Developing and maintaining a social media presence is seen as a necessary part of business and advertising.  A presence on social media involves not only advertising and running promotions through networking sites, but also becoming an active part of an ongoing dialogue with the ability to respond to customer feedback.  However, communicating in the social media sphere involves a good deal of legal and regulatory uncertainty, which makes some financial institutions hesitant to engage in this dialogue.
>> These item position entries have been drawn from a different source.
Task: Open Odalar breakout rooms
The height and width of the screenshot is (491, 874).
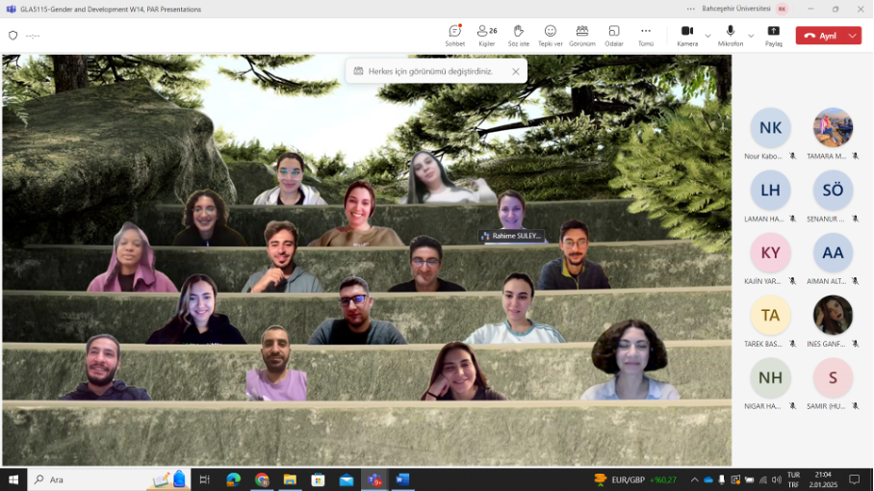Action: click(x=613, y=36)
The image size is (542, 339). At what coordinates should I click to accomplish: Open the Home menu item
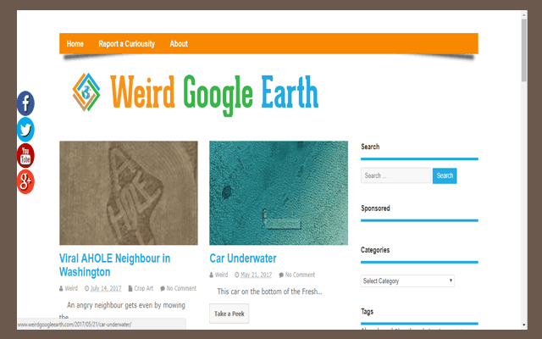pyautogui.click(x=75, y=44)
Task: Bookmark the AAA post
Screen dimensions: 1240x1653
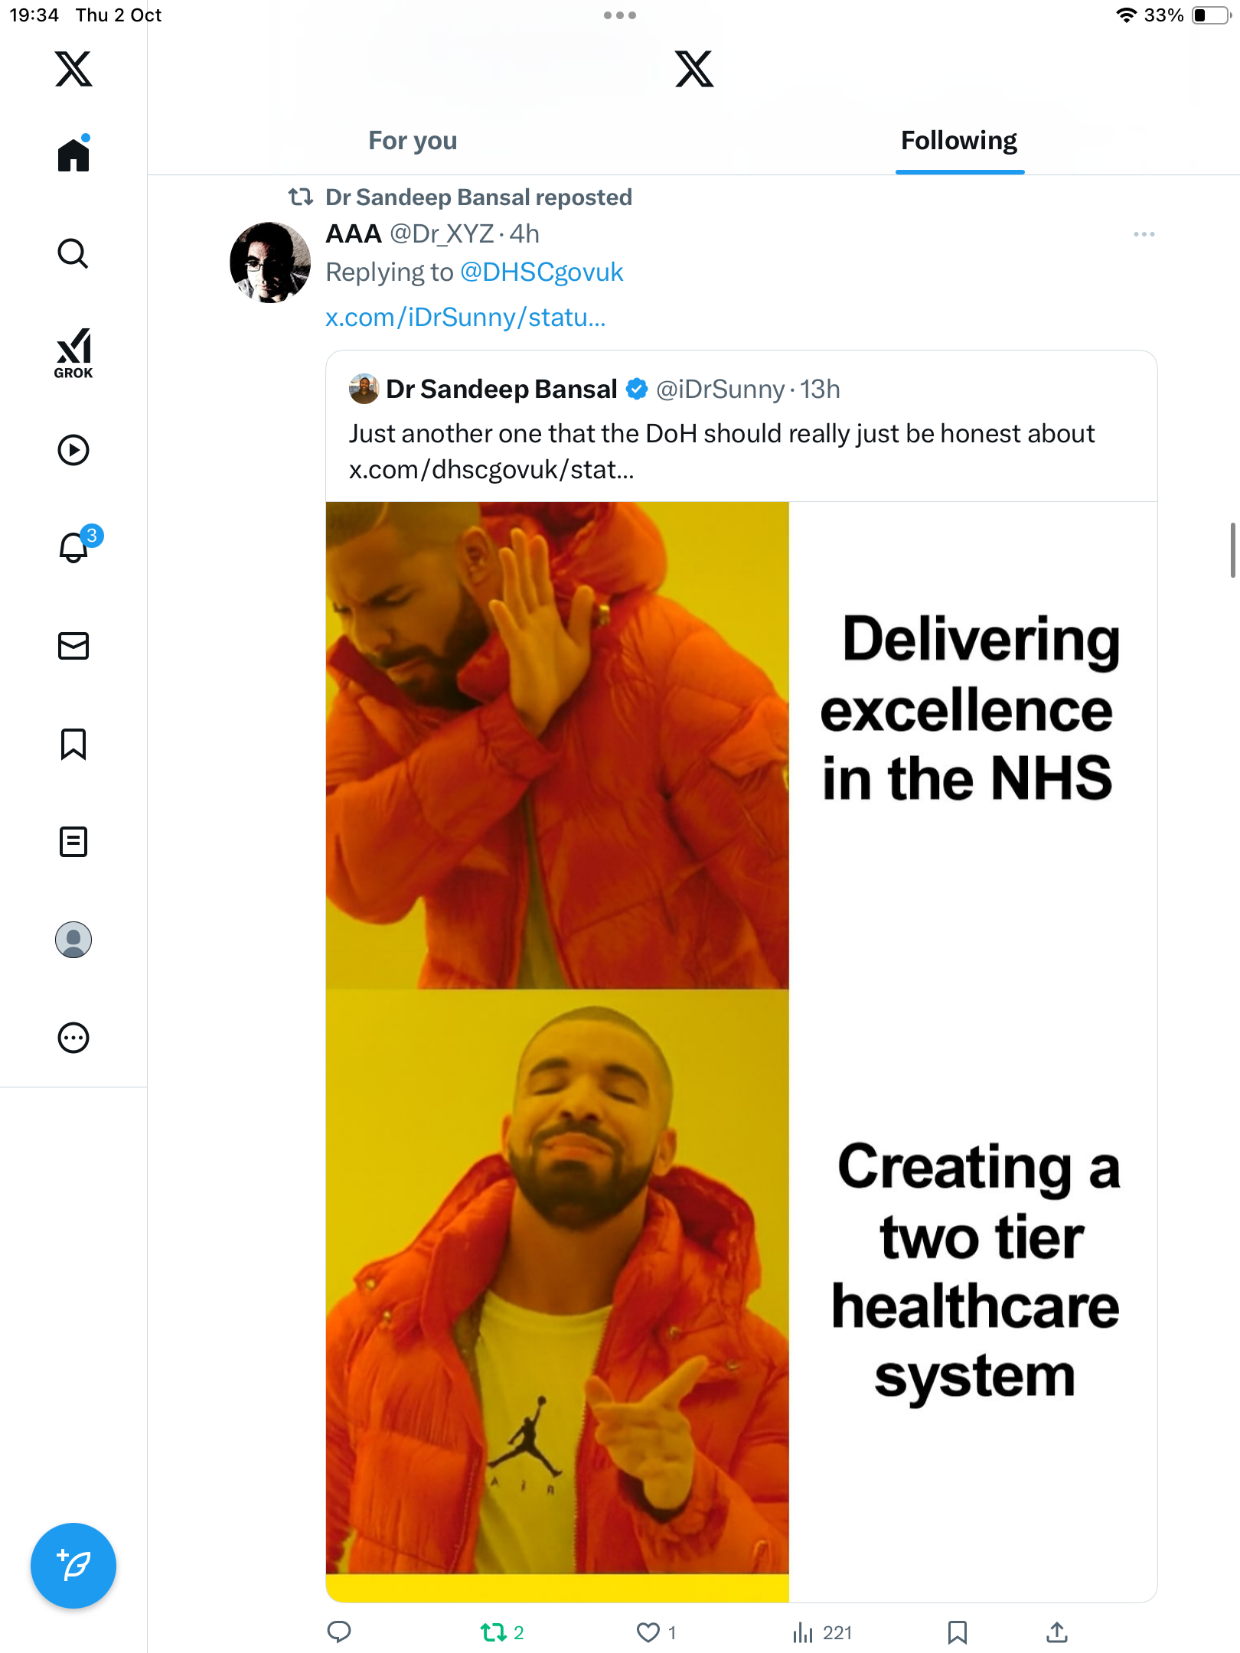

On December 11, 2013, the Federal Financial Institutions Examinations Council (FFIEC) (which includes the Office of the Comptroller of the Currency, the Federal Reserve Board, the Federal Deposit Insurance Corporation, the National Credit Union Administration and the Consumer Financial Protection Bureau) released final guidance on the applicability of consumer protection and compliance laws, regulations, and policies to social media activities, titled Social Media: Consumer Compliance Risk Management Guidance.  The final guidance is the result of a notice and comment period, which we covered back on February 8, 2013.  In the final guidance, the FFIEC defines social media as interactive online communication in which users generate and share content via text, images, audio, or video.  Examples of social media for purposes of this definition include:  Micro-blogging sites (e.g., MySpace and Twitter); forums, blogs, customer review web sites and bulletin boards (e.g., Yelp); photo and video sites (e.g., Flickr); professional networking sites; virtual worlds (e.g., Second Life); and social games (e.g., FarmVille and CityVille).  Messages sent via text or traditional e-mail do not constitute social media (although messages sent via social media channels are covered social media).

The FFIEC identifies three areas of risk regarding the use of social media:

  • Compliance and legal risks,
  • Reputational risk, and
  • Operational risk.

With respect to compliance and legal risks, the FFIEC highlights those statutes and regulations that govern activities that are performed through social media avenues, such as advertising and account origination.  As the FFIEC points out, customer interaction through social media can be “both informal and dynamic” and is often less secure, so institutions need to be aware of how current rules affect their social media endeavors.  Note that for those financial institutions that choose to originate loans via social media, Regulation Z’s timing and form requirements for providing disclosures will apply.

Reputational risk includes threats from fraud and to the financial institution’s brand, partnering with third parties, privacy concerns, and customer complaints and comments.  Social media adds a wrinkle to these areas by increasing the ways consumers can access, talk to, and talk about financial institutions.  Consider that financial institutions have to carefully monitor social media for customer complaints and unconfirmed stories that may go “viral.”  Operational risk stems from inadequate or failed processes, people, or systems, and here, social media is encompassed in the broader sphere of IT-related risks.  To address social media’s operational risk, the FFIEC directs institutions to consult its Information Technology Examination Handbook.

The overarching purpose of the final guidance is two-fold.  First, financial institutions are alerted that existing consumer protection and compliance regulations apply within the sphere of social media.  Second, financial institutions are reminded of the risks inherent with social media and of the need to address these risks.  The FFIEC concludes with a reminder that social media is like any other product channel, in that the risks to the institution and the consumer must be addressed.